Rescale the rows between the line holding "The height and width of the screenshot is (112, 218)." and the line holding "Action: point(1001,38)", inclusive, and give them again with the requests included. Multiply every coordinate number in the answers by 2.35 and round it to a whole number, with halves rounded up.

-- begin INPUT ROWS --

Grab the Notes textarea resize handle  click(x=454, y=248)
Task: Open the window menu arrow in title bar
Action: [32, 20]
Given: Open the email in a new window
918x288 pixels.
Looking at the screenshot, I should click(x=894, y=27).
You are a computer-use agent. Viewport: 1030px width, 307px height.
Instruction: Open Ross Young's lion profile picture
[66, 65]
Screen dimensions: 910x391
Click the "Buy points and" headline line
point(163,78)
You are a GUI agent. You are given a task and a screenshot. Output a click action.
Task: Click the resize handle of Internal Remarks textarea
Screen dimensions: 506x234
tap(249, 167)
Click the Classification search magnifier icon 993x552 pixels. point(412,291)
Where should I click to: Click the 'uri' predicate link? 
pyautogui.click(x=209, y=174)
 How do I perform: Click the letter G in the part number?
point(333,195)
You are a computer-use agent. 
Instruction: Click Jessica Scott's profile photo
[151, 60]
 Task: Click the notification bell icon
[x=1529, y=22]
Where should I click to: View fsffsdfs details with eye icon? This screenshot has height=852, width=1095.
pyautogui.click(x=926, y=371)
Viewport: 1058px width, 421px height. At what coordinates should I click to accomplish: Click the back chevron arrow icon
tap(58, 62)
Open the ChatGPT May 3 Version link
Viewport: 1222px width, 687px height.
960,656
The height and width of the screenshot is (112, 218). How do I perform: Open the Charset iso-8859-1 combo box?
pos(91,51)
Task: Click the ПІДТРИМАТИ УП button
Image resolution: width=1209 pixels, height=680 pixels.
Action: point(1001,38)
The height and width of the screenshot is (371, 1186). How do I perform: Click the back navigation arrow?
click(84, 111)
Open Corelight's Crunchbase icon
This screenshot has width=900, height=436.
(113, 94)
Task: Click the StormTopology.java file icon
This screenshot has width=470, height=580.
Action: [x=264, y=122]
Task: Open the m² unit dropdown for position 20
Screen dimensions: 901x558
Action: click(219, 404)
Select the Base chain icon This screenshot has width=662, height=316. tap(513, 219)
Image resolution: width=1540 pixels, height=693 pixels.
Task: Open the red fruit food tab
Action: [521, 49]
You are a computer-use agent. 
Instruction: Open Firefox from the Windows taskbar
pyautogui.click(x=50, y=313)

-- end INPUT ROWS --

RESULT.
The height and width of the screenshot is (112, 218). How do I perform: Open the Charset iso-8859-1 combo box?
pos(214,120)
Task: Click the ПІДТРИМАТИ УП button
Image resolution: width=1209 pixels, height=680 pixels.
Action: point(2352,89)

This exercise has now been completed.